Another example is that in July, Master and i had a planned homebirth. We decided we would welcome our son into the world in a baby pool in our bedroom with close friends and family around us. This was a very intimate and emotional time. Master could not be the hero in this situation, i had to be the warrior. i knew Master was there for me, and He did all He could do to make sure labor and delivery was pleasant. i knew i was in an adventure, not for just myself, but for Him! For our family! And for a lifetime of happiness. It was so amazing to deliver our son, and hear Master praise what a lovely job i had done.

Also, there is a woman i looked up to. Strong, driven, beautiful, rich, and married with 3 children. Oh i wanted to be her so badly! She didn't need her husband, she didn't let anything stand in her way, and she was president of her company. It seemed like there was nothing this woman couldn't do. As i got to know her, and her family more, i saw the brokeness in that home. Her husband was the most passive man ever. He felt like he was merely there to support his wife, and sit at home, cleaning, cooking, and tending to the children.
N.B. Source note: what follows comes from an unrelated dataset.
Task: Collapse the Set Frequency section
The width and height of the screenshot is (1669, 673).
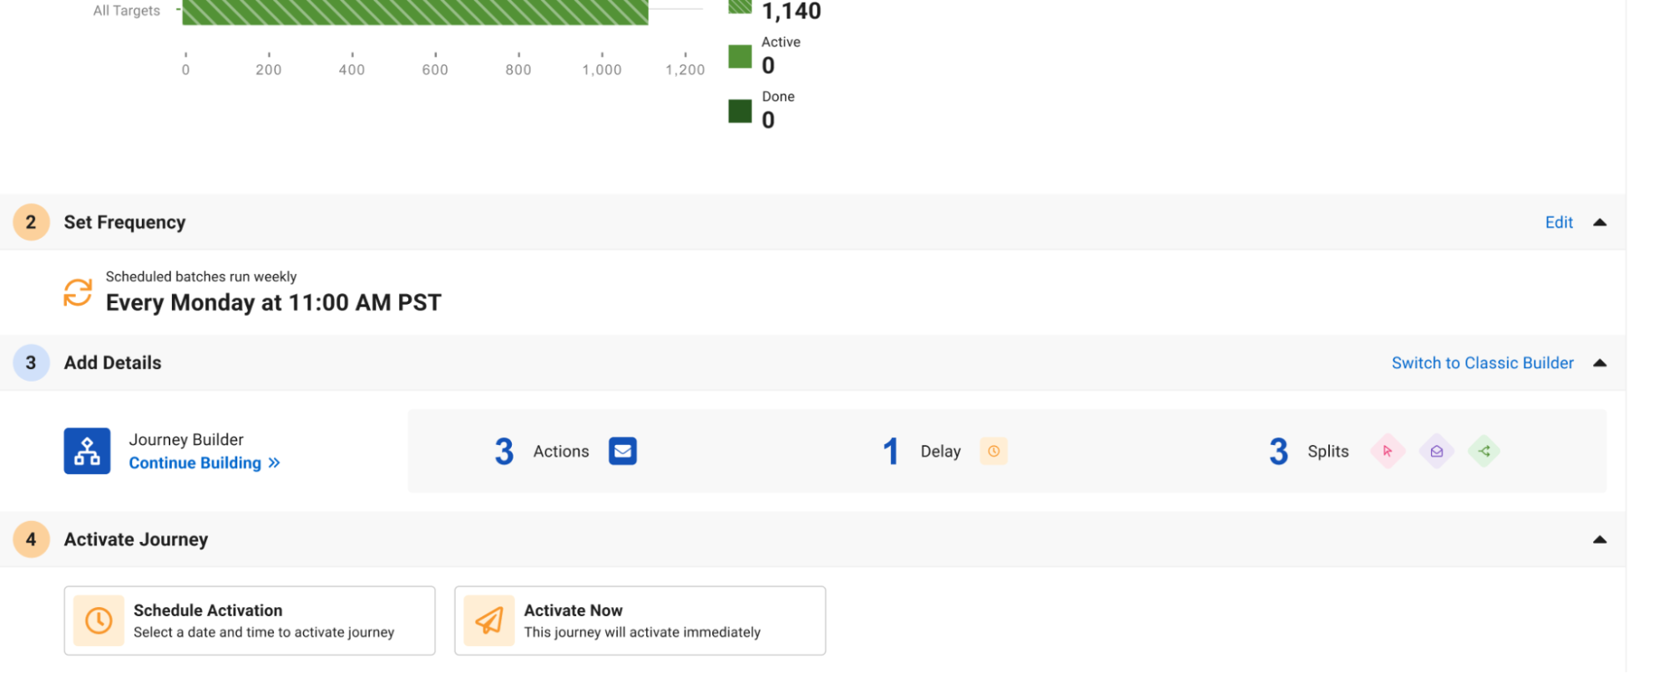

There was no adventure, there was no hero, his wife was that. Her children longed for her at home. They wanted her at home. They wanted to feel like they were important enough for her presence.


i am not saying be a weak, vain, woman. Nor am i saying be a tool of a man. i am saying it's perfectly okay to be strong, but not stronger than your man. Don't overshadow his leadership. i believe that in most cases, female Doms, and male submissives, simply have so much hurt and shame, that they hide behind these walls that put them in the opposite behavior. Think about a woman who was in love. Oh, she was romanced and taken care of. Swept off her feet. Then, the relationship ends for whatever reason. What happens next? She becomes a "strong, independent, woman" She doesn't need a man in her life, she can do it without him. It's a defense mechanism. The next time she meets someone, she's got walls in place to protect herself, she defames him and his spirit, and drags him down. It's damaging to both sides. Why not express the hurt, work through it, and next time, choose a little wiser to who you allow yourself to be vulnerable to.


So, in case you couldn't figure it out, i believe we need to nurture our daughters into the domestic, submissive girls. i believe we need to nurture our boys to be strong, loving, leaders. Let them know it's okay to seek adventure. It's okay to fight for the Beauty. i am not saying that every man and woman would end up in the BDSM world, but i am saying that naturally, men were meant to lead, (maybe not tie up their slave of a woman and flog her regularly) but simply, guide the family in the direction he believes is best. i will teach my daughter how to fold laundry, how to sew a hem, how to put a tie on her man, how to iron, cook, clean, etc etc. i would want my son to know how to mow a lawn, do minor house repairs, work on cars, etc etc. Sure, they can learn the other stuff, so if they ever have to do it, that's great.